TASK MATERIAL:
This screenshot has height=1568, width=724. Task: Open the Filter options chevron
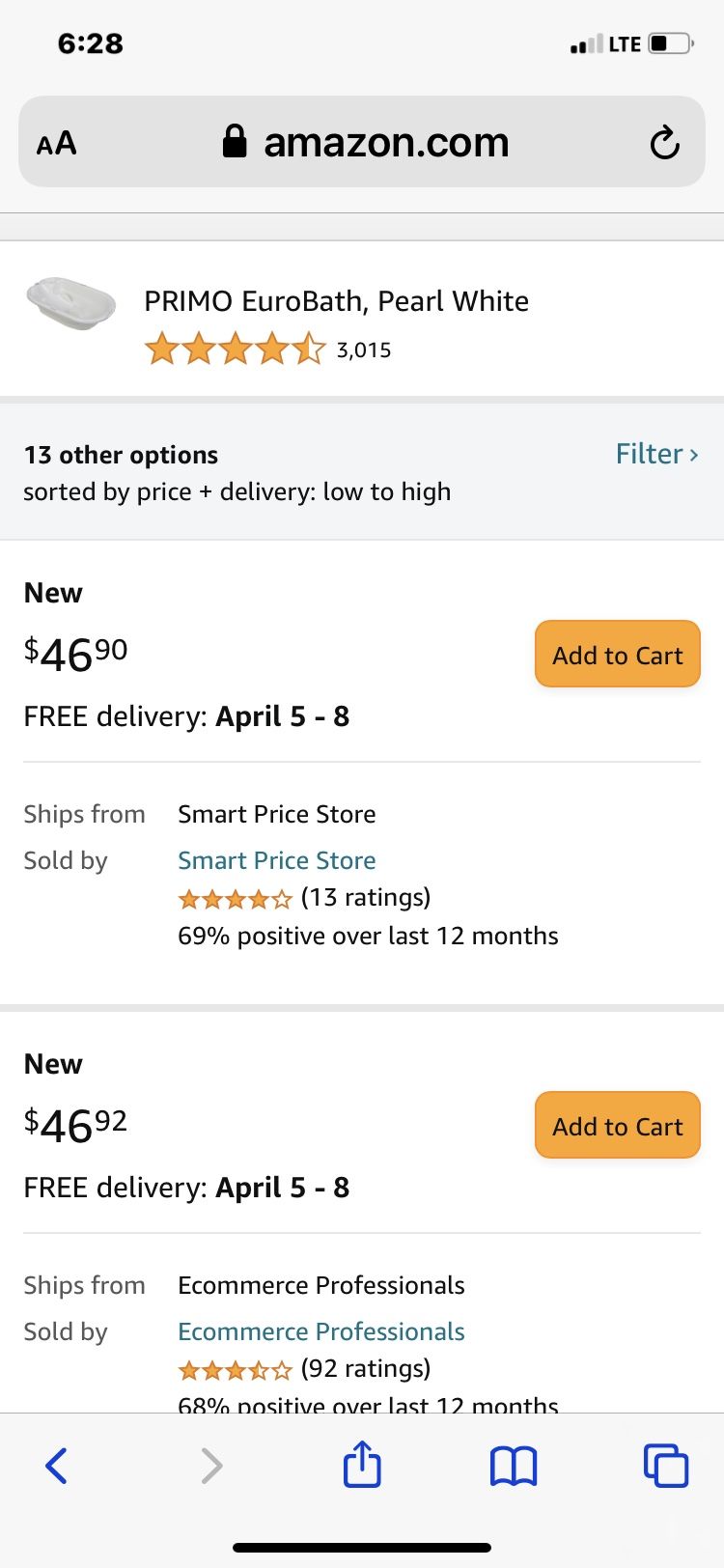(x=656, y=454)
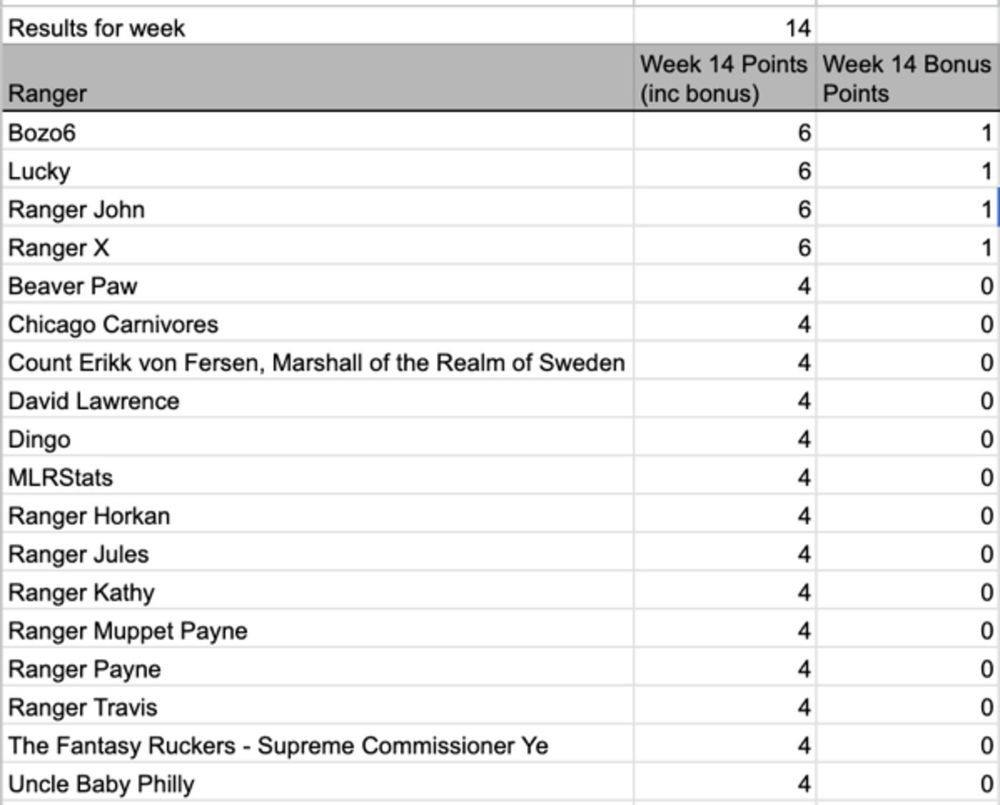Select Ranger Muppet Payne name cell
The height and width of the screenshot is (805, 1000).
pos(318,630)
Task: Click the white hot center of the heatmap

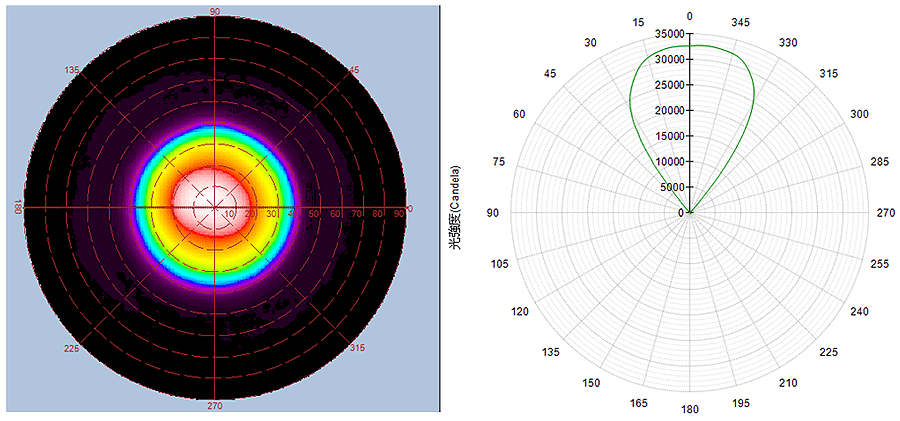Action: coord(214,204)
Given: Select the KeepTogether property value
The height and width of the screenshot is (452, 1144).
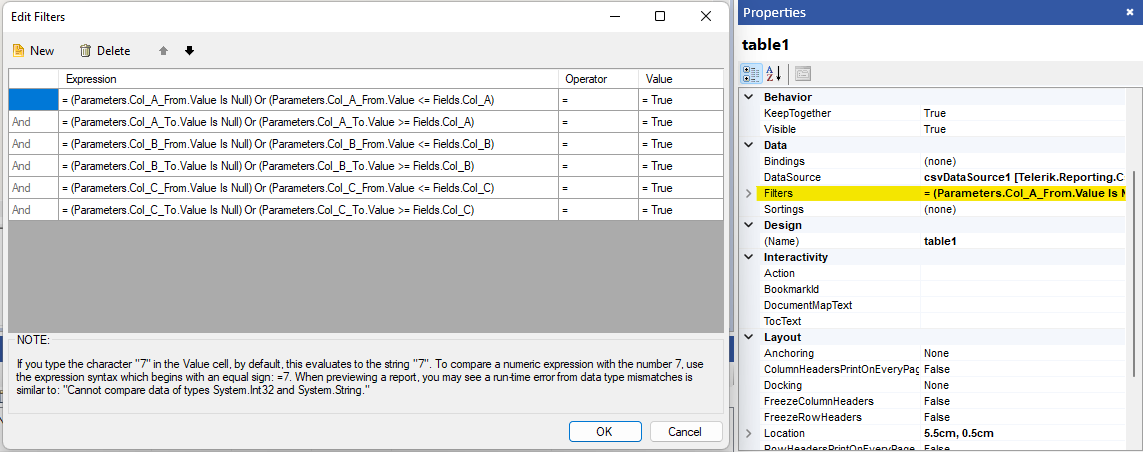Looking at the screenshot, I should coord(1020,113).
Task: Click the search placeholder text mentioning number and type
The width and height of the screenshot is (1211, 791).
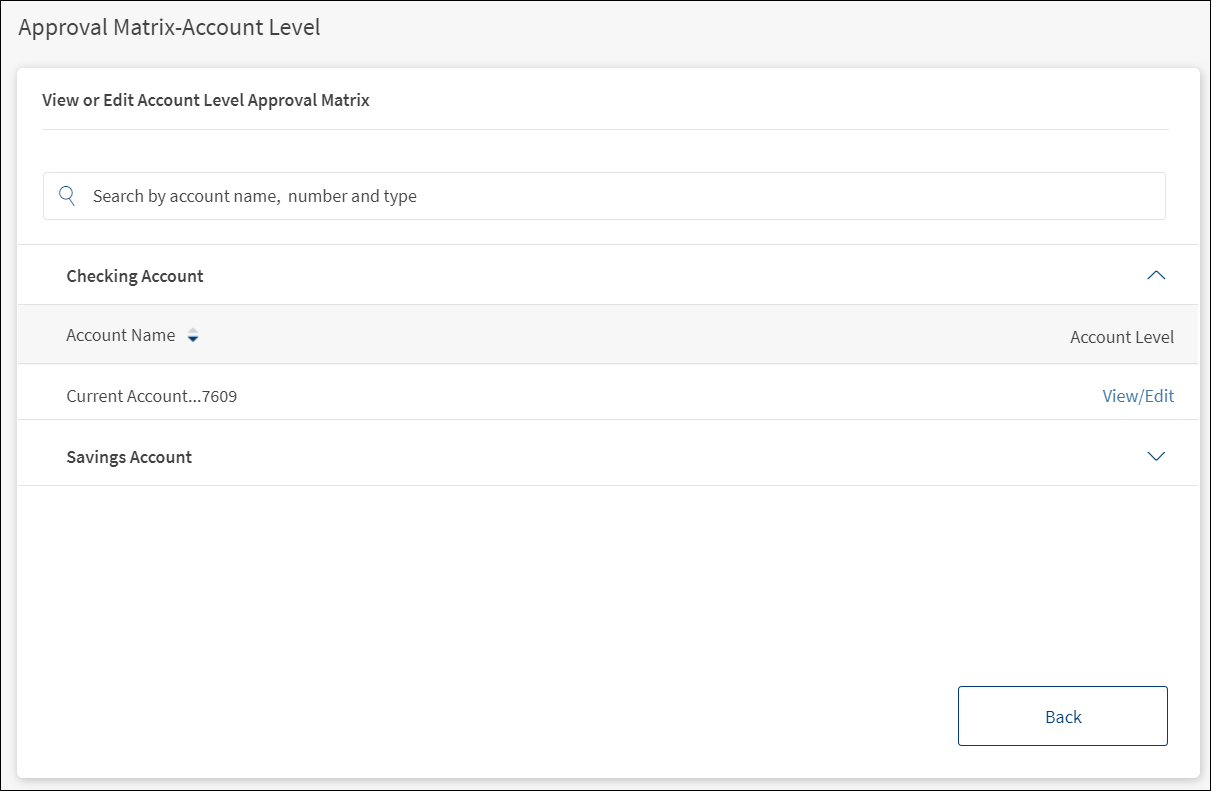Action: [352, 196]
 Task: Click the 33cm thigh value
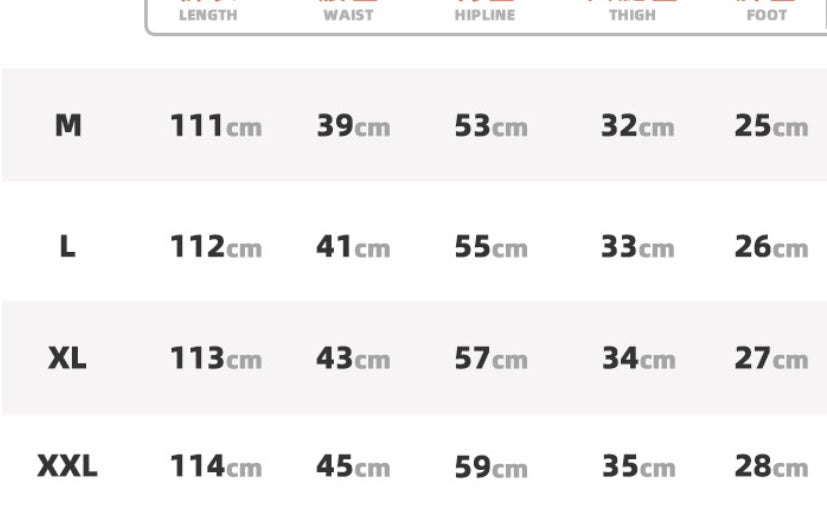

WORK TO BE COMPLETED:
Beginning with the line where "The height and width of the screenshot is (452, 1144)." appears, transcribe the records above word for word through their last line, and include no pictures.

ANSWER TO THE EXERCISE:
The height and width of the screenshot is (452, 1144).
Looking at the screenshot, I should coord(1020,113).
Task: Click the search placeholder text mentioning number and type
The width and height of the screenshot is (1211, 791).
Action: [352, 196]
 Task: Click the 33cm thigh value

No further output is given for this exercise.